Tolerance as a Guiding Principle

Is it possible then to take away clear and practical lessons from these consideration? Yes, it is, and to start, I want to show you a couple of proposals, that apply to the biological and social systems. These proposals are of course just an example of the generative power of the guiding principles that we have illustrated. Our memetic drive, the need to understand are not only a trait of our species, not only a curiosity, but a fundamentally important feature of the value we can add to the world. Being open to the options that those who are different from us bring, enhancing our experience and enriching our world is necessarily part of the future. The tolerance and robustness we described previously are not something imposed from above, from the outside. These values emerge spontaneously from a healthy society, or a viable technology, and represent the evolutionarily winning strategy! Proposal 1: we have to treat our body, and our biology with respect. Those who we sometimes we feel are intruders, in reality are an indispensable part of what we are. If we create an apparent monoculture by aiming to kill off everything that doesn’t neatly fit into our expected ecology, what we prepare is only our own downfall. (Do you realize how foolishly dangerous is to force bacteria to evolve resistance to the antibacterial products if we use them daily, only to be let off by them when we need them most?) Proposal 2: the greatest force cannot eradicate differences in thoughts, and action.
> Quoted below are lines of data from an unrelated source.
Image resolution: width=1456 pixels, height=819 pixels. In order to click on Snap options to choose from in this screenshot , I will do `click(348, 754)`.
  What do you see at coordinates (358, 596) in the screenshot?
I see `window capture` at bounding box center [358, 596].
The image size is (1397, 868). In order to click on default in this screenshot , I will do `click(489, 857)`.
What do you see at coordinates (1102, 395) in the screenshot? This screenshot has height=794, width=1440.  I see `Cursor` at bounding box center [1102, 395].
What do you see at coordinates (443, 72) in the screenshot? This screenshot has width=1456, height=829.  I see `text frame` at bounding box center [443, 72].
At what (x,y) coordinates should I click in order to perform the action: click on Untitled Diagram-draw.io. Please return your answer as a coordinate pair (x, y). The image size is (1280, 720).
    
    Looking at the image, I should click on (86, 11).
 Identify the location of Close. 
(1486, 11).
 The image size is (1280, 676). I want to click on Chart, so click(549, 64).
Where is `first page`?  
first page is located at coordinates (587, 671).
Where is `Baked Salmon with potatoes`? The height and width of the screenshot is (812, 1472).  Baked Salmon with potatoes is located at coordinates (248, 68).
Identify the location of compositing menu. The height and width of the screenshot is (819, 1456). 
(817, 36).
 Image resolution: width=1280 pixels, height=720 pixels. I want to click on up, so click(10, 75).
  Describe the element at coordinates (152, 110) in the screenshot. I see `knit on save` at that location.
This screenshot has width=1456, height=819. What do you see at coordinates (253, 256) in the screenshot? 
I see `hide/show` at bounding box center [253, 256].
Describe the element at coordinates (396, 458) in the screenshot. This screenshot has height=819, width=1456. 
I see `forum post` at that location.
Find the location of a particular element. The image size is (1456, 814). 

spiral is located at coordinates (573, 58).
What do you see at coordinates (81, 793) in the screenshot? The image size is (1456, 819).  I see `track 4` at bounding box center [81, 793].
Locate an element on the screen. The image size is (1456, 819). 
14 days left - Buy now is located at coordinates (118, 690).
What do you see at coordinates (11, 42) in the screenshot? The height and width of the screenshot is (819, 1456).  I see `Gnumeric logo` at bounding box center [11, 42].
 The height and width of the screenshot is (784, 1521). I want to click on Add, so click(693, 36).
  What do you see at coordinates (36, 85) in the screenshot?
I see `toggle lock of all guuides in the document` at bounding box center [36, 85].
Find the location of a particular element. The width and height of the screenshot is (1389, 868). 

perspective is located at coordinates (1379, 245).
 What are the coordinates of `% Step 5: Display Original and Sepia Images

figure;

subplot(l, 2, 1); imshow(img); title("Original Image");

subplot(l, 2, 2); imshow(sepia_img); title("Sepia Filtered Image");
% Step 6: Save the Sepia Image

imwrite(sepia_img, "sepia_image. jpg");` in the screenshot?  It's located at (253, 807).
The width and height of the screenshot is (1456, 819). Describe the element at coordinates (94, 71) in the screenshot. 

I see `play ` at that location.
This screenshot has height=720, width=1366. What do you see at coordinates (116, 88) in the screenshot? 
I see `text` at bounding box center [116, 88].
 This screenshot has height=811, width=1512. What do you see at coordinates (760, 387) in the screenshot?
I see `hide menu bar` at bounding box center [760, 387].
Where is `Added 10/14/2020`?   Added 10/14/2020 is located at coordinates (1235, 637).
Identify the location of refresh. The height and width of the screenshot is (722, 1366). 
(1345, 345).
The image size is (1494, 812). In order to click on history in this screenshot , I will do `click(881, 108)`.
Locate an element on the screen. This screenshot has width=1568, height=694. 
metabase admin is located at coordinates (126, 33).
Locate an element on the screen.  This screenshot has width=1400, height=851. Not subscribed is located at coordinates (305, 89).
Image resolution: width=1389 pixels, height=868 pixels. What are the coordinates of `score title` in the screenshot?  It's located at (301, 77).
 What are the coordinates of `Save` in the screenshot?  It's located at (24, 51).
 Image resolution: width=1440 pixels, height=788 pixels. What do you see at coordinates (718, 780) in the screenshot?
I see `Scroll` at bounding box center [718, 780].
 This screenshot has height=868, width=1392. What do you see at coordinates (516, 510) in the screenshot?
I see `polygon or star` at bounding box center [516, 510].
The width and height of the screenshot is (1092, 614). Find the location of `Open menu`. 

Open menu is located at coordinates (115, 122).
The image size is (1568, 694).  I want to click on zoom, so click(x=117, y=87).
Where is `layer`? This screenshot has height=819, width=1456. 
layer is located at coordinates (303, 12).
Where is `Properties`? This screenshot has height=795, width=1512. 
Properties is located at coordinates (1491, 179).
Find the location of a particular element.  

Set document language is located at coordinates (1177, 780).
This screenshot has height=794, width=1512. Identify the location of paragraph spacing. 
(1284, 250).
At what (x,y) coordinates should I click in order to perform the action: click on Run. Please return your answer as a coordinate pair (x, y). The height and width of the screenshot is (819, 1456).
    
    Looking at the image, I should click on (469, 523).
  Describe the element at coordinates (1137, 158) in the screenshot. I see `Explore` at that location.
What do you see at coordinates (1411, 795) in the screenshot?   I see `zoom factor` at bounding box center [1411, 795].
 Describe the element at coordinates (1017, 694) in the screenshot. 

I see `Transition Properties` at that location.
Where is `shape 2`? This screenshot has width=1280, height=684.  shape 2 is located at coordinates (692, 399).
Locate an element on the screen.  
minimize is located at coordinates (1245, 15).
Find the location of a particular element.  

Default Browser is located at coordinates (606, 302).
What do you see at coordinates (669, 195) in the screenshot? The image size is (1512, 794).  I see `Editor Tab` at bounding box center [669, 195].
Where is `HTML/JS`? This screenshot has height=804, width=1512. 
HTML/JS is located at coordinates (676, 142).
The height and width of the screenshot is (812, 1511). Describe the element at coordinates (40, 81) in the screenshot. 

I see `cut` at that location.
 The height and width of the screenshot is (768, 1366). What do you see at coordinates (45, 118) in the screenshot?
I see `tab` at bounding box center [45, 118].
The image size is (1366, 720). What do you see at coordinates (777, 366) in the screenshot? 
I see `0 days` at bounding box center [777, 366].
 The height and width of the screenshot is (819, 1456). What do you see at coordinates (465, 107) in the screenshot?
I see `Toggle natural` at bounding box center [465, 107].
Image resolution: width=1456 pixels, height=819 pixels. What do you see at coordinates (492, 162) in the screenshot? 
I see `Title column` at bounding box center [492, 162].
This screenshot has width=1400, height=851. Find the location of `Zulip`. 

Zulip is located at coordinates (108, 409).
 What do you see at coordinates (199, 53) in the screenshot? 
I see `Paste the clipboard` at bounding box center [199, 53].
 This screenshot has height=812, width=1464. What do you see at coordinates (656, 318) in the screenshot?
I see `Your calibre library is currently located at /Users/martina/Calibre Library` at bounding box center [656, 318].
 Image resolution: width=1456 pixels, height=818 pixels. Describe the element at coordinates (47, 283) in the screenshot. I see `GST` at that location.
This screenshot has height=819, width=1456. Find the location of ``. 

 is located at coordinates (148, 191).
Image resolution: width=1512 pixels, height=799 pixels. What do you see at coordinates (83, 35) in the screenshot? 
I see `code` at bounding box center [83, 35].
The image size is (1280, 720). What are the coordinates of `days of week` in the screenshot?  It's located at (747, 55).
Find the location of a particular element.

As we risk moving away from democracy in the physical world, it is as if we acquired an autoimmune disease, which is this dictatorial illusion of total control. We cannot give up the values at the heart of what our societies are in order to assure that nothing escapes our control. I want to invite you, at the end of this lecture to continue this line of thought. In your actions and lives as members of the community of Al-Andalus, and as parts of your atomic societies.

Thank you again for your attention and patience in listening to me. I always welcome feedback on what I say: the ideas of those who invest their time in understanding my message, even when remaining in disagreement with it, remain the most important element. Thank you!